Modeling, Quantifying, and Limiting Adversary Knowledge

Thumbnail Image
Publication or External Link
Mardziel, Piotr
Hicks, Michael
Users participating in online services are required to relinquish control over potentially sensitive personal information, exposing them to intentional or unintentional miss-use of said information by the service providers. Users wishing to avoid this must either abstain from often extremely useful services, or provide false information which is usually contrary to the terms of service they must abide by. An attractive middle-ground alternative is to maintain control in the hands of the users and provide a mechanism with which information that is necessary for useful services can be queried. Users need not trust any external party in the management of their information but are now faced with the problem of judging when queries by service providers should be answered or when they should be refused due to revealing too much sensitive information. Judging query safety is difficult. Two queries may be benign in isolation but might reveal more than a user is comfortable with in combination. Additionally malicious adversaries who wish to learn more than allowed might query in a manner that attempts to hide the flows of sensitive information. Finally, users cannot rely on human inspection of queries due to its volume and the general lack of expertise. This thesis tackles the automation of query judgment, giving the self-reliant user a means with which to discern benign queries from dangerous or exploitive ones.
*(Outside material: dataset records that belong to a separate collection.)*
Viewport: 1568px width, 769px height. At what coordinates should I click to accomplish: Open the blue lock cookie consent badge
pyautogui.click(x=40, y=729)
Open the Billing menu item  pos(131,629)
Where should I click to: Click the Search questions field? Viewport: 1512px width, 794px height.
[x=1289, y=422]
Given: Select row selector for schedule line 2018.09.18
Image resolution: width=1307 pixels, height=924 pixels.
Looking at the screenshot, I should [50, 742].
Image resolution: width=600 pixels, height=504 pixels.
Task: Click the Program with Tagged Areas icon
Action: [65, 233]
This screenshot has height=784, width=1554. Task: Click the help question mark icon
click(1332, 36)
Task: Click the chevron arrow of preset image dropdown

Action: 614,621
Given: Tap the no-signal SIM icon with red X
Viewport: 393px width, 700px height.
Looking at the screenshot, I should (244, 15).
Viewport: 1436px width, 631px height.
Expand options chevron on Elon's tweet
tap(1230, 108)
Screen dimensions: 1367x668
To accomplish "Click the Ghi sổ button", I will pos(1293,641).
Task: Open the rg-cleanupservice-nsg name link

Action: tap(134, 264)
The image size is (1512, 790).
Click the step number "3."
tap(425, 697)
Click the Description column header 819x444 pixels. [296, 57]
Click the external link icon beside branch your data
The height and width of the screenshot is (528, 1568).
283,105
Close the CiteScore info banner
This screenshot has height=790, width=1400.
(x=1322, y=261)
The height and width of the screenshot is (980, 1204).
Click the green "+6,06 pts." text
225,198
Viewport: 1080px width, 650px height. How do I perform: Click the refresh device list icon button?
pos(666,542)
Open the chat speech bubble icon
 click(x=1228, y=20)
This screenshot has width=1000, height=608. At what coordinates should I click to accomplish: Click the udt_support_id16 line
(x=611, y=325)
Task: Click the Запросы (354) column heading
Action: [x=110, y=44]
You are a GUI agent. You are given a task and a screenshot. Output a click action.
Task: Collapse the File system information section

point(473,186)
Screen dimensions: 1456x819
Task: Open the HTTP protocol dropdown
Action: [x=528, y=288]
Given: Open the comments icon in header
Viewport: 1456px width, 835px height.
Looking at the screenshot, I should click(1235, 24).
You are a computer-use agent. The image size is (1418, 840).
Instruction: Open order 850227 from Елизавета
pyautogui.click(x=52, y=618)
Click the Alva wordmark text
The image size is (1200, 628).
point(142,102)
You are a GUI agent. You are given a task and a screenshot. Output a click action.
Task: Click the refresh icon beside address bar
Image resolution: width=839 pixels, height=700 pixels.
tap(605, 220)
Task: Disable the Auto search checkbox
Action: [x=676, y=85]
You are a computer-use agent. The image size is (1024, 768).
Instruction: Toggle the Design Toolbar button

The approach is based on explicit modeling and tracking of the knowledge of adversaries as they learn about a user through the queries they are allowed to observe. The approach quantifies the absolute risk a user is exposed, taking into account all the information that has been revealed already when determining to answer a query. Proposed techniques for approximate but sound probabilistic inference are used to tackle the tractability of the approach, letting the user tradeoff utility (in terms of the queries judged safe) and efficiency (in terms of the expense of knowledge tracking), while maintaining the guarantee that risk to the user is never underestimated. We apply the approach to settings where user data changes over time and settings where multiple users wish to pool their data to perform useful collaborative computations without revealing too much information. By addressing one of the major obstacles preventing the viability of personal information control, this work brings the attractive proposition closer to reality.